O senador Mecias de Jesus (Republicanos), relator da proposta na Comissão de Constituição e Justiça (CCJ), deu parecer favorável à ideia. Segundo o parlamentar, a lei não fere competência do presidente da República. No parecer, contudo, não ficam claras as justificativas do relator.

Para melhor entender. Quando o estado ou município apresentar déficit primário, ficar com as contas no vermelho, ele ficará proibido de conceder ao servidor público vantagem, aumento, reajuste ou adequação de remuneração, tampouco criar cargo, emprego ou função.

Caso haja superávit – contas no azul – o ente pode dar ou não bônus aos funcionários. Fica proibido ainda alterar estrutura de carreira, contratar pessoal ou fazer concurso público. Nada que impliquem em mais gastos.

No parecer da CCJ, Mecias afirma que a tramitação do projeto “seguiu as regras regimentais e atende ao critério da juridicidade, pois inova no mundo jurídico, instituindo novas regras a serem seguidas”. O senador afirma que a posição dele e do presidente da Comissão é favorável ao projeto “que busca estabelecer balizas para a gestão mais responsável dos recursos públicos”.

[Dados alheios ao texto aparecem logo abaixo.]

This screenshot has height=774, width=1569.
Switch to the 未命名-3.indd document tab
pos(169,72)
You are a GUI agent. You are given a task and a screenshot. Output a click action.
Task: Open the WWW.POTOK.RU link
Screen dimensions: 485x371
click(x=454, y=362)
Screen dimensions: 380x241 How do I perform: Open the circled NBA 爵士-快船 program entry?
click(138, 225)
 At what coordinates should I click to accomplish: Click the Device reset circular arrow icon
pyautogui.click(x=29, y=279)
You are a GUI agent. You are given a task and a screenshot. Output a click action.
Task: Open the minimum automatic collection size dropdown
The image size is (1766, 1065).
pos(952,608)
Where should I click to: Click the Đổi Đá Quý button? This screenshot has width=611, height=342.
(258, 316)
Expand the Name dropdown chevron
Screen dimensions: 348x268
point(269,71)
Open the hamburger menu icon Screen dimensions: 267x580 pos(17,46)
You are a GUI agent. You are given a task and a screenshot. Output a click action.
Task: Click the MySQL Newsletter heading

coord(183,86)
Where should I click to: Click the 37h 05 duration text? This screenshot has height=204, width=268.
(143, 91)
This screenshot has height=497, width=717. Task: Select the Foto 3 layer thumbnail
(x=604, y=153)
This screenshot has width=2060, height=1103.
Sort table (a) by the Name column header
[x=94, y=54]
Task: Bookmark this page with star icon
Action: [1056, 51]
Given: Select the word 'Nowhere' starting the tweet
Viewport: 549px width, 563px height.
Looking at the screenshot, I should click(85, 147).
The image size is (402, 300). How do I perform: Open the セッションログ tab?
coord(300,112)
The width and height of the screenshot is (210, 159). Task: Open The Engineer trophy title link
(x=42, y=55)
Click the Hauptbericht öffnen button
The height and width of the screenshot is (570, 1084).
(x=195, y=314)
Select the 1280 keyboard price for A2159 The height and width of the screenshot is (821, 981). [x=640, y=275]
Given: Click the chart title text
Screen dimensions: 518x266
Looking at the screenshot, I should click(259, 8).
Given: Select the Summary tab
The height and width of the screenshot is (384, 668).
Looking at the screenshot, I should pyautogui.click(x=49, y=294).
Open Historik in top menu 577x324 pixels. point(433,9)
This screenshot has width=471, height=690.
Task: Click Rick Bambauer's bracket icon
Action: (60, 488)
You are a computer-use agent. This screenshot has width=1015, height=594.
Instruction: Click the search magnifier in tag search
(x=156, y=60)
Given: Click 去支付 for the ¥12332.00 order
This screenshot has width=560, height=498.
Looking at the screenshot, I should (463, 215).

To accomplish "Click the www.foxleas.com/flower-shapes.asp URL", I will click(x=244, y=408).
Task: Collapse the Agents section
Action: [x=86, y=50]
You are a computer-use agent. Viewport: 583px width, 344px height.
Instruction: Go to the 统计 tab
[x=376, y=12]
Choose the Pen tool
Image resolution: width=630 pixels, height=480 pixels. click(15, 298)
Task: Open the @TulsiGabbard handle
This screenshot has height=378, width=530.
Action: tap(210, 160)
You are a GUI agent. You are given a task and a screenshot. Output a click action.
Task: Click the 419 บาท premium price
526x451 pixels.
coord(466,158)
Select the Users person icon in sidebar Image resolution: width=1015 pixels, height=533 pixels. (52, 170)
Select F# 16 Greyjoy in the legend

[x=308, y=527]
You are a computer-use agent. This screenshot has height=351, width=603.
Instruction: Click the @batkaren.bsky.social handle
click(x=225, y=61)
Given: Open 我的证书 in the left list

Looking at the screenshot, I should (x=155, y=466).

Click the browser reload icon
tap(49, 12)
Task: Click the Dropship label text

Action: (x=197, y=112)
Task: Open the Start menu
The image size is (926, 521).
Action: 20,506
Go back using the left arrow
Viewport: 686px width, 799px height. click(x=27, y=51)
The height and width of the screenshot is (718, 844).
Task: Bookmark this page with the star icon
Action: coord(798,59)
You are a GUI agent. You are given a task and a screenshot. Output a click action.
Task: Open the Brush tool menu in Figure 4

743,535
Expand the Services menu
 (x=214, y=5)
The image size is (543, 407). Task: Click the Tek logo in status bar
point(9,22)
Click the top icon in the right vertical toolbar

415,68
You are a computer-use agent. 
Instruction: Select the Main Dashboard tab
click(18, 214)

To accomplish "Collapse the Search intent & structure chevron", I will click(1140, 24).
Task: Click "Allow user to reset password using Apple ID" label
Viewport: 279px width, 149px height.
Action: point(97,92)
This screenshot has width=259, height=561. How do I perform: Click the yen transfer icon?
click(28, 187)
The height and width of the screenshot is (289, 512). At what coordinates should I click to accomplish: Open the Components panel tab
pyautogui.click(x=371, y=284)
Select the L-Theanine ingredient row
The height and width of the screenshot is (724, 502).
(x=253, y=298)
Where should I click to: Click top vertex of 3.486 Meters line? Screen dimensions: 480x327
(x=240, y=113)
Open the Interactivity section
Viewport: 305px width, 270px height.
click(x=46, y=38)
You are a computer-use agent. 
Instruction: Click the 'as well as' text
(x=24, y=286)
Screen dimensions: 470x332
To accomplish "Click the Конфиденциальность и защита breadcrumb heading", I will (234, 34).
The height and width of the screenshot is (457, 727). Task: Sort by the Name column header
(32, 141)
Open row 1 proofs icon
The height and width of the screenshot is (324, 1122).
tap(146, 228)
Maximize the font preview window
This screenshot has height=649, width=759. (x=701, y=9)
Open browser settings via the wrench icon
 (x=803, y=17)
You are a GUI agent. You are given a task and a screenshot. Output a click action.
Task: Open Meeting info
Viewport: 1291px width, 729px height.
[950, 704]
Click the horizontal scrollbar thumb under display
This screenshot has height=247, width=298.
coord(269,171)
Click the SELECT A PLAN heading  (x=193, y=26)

Para exemplificar um pouco mais. Roraima, para o próximo ano, terá déficit primário de mais de R$ 1,4 bilhão, como prevê a Lei de Diretrizes Orçamentárias (LDO). Caso o projeto fosse aprovado no Senado Federal e sancionado, quaisquer concessões seriam ‘congeladas’ pelo governo estadual, com embasamento na nova legislação.

Na consulta pública aberta pelo Senado Federal, a proposta é bastante dividida. Alguns cidadãos são favoráveis e outros contra.

SEMELHANÇA

O parecer de Mecias tem semelhança com as ações de inconstitucionalidade apresentadas pelo governador Antonio Denarium (PSL) desde que assumiu o Estado. Foram ao menos quatro pedidos protocolados no Supremo Tribunal Federal (STF) de janeiro a março deste ano, que tratam diretamente.

Além disso, o governo demitiu mais de 80 servidores da Companhia de desenvolvimento de Roraima (Codesaima) e agora busca reintegrá-los após decreto da Assembleia Legislativa, que derrubou a demissão em massa.

Uma das ações trata do Plano de Cargo, Carreira e Remuneração (PCCR) dos servidores do Instituto de Terras e Colonização de Roraima (Iteraima). O estado alega que o benefício causa sério impacto financeiro e não há previsão orçamentária para esse pagamento.

Na área da Educação são duas ações que buscam revogar benefícios. Uma delas pede suspensão da Lei 895/2013, que vedava ao Estado negar validade e exigir a revalidação de títulos obtidos em instituições de ensino superior sediadas em outros países.

Há também uma ação no Supremo questionar a lei estadual que alterou a remuneração e as gratificações pagas aos ocupantes de cargos operacionais e de níveis médio e superior da Fundação Estadual do Meio Ambiente e Recursos Hídricos (Femarh) e do Instituto de Amparo à Ciência, Tecnologia e Inovação (Iacti). Outra ação trata dos direitos de servidores da Universidade Estadual (UERR).

CAE

Na CAE, o senador Plínio Valério também se manifestou favorável ao projeto. Ele apresentou planilhas sobre os resultados primários, em reais correntes, do governo central no período 1998 a 2018 para os doze meses concluídos em junho de cada exercício.

Segundo ele, do ponto de vista orçamentário, o cálculo anterior satisfaz o que determina a constituição. Entretanto, a base para aprovação da proposta se baseia apenas em superávits e não nas realidades fiscais de cada um dos estados brasileiros.